Não podemos atribuir a Deus os erros cometidos pelas pessoas inescrupulosas. Deus não dividiu terras, nem bens. O homem sim, com seu egoísmo criou as regras deste jogo sujo, onde uns têm tanto e outros nada têm. Deus é pai e não vai se sentir bem e feliz vendo um num palacete e outro debaixo da ponte; uns com casa na cidade, no campo, na praia, na montanha, enquanto outros dormem em bancos de avenidas e marquises de prédios comerciais. Não é justo um ganhar salário milionário e outros não terem salário.Não é vontade de Deus qu uns estudem, tenham poder, luxo, o supérfluo e outros não tenham condições de sobrevivência.Não é lei de Deus oferecer luxo ao animal de estimação enquanto crianças vivem como animais, revirando lixo. Deus é pai, é misericordioso e não pode ser responsabilizado pela ambição do homem. Ele não deixou escritura para ninguém. Seu Filho Jesus viveu em comunidade partilhando tudo que tinha e que era com os que necessitavam.

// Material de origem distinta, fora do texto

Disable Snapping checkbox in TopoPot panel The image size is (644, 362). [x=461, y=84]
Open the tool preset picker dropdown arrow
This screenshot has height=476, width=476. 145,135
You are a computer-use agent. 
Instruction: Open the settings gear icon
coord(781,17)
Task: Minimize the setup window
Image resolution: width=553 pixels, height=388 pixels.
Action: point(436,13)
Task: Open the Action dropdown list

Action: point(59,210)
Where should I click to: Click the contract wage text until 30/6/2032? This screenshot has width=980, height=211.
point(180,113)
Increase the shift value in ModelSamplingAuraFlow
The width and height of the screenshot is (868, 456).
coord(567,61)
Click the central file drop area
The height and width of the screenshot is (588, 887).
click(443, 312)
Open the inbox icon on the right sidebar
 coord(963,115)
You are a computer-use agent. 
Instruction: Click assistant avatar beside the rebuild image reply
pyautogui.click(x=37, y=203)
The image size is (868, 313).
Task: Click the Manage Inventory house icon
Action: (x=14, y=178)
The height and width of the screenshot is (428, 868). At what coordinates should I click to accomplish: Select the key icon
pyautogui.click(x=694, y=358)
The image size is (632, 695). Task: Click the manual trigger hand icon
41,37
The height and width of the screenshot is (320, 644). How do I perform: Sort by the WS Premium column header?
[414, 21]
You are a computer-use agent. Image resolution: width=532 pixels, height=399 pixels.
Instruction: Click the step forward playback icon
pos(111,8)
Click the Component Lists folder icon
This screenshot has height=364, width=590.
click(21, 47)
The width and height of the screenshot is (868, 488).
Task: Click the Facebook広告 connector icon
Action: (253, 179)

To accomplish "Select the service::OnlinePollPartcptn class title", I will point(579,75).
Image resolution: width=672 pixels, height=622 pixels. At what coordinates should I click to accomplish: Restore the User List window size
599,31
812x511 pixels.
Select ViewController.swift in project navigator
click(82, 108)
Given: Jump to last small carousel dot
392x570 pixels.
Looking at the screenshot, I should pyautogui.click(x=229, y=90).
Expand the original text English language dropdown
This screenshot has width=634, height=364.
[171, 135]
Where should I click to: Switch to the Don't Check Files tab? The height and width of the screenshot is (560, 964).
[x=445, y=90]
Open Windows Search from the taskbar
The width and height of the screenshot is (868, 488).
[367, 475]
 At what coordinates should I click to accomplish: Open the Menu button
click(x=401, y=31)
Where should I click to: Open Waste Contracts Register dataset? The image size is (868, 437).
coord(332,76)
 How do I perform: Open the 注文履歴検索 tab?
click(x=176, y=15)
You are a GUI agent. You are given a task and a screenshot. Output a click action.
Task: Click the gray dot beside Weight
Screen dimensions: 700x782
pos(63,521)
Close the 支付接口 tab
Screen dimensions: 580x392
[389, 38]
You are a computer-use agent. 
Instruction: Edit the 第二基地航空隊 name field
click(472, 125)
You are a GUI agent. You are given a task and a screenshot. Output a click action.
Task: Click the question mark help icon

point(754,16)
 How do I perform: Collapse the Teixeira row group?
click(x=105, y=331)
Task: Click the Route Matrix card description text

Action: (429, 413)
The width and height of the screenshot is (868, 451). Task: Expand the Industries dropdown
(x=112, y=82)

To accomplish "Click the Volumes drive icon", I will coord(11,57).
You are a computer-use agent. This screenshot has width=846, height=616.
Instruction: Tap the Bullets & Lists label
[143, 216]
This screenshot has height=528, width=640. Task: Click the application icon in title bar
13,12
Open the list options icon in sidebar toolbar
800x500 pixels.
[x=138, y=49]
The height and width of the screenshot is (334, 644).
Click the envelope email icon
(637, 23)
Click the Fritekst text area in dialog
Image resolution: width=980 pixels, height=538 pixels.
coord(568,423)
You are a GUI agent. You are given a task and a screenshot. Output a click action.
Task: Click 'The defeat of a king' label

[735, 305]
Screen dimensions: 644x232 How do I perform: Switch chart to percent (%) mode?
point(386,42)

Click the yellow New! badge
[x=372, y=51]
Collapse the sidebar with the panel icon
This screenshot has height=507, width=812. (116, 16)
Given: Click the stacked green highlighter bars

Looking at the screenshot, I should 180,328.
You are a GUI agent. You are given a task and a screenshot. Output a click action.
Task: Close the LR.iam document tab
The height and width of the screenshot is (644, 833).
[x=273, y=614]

Só quem viveu e vive na apele esta situação sabe avaliar o que é largar sua terra natal, seus familiares, seus amigos em busca de um meio de sobrevivência.Na nossa terra, Brejo Santo- Ceará, temos alguns exemplos de famílias que viveram uma experiência desse tipo. Umas foram para Maranhão, outras para São Paulo, Brasília e Amazonas. Alguns Brejo Santenses foram soldados da borracha. Bem poucos sobreviveram. Uns poucos juntaram fortuna e voltaram para usufruí-la aqui.
Outros ajudaram na construção de Brasília e para lá ficaram, sem dar nenhuma notícia.São os afamados candangos, os heróis anônimos.
Outros mais foram para São Paulo. Lá conseguiram estudar, crescer na vida profissionalmente e tiveram melhores condições a ponto de levarem outros familiares para ter também uma chance de vencer.
Enquanto isso outros morreram de malária, de fome ou sumiram da face da terra sem deixar nenhum rastro, nenhuma notícia.
Era o ano de 1921 e no Nordeste, especialmente em Brejo dos Santos, vila do sul do Ceará, a seca assolava a todos. Brejo, um lugar fértil, estava naquelas condições. Como estaria o sertão? E o povo amedrontado buscava a única solução viável na época, o êxodo para outros estados onde imaginavam encontrar solução, devido os comentários de terceiros: que lá tudo era fácil, havia trabalho para todos, ninguém passava necessidade e nem morria de fome.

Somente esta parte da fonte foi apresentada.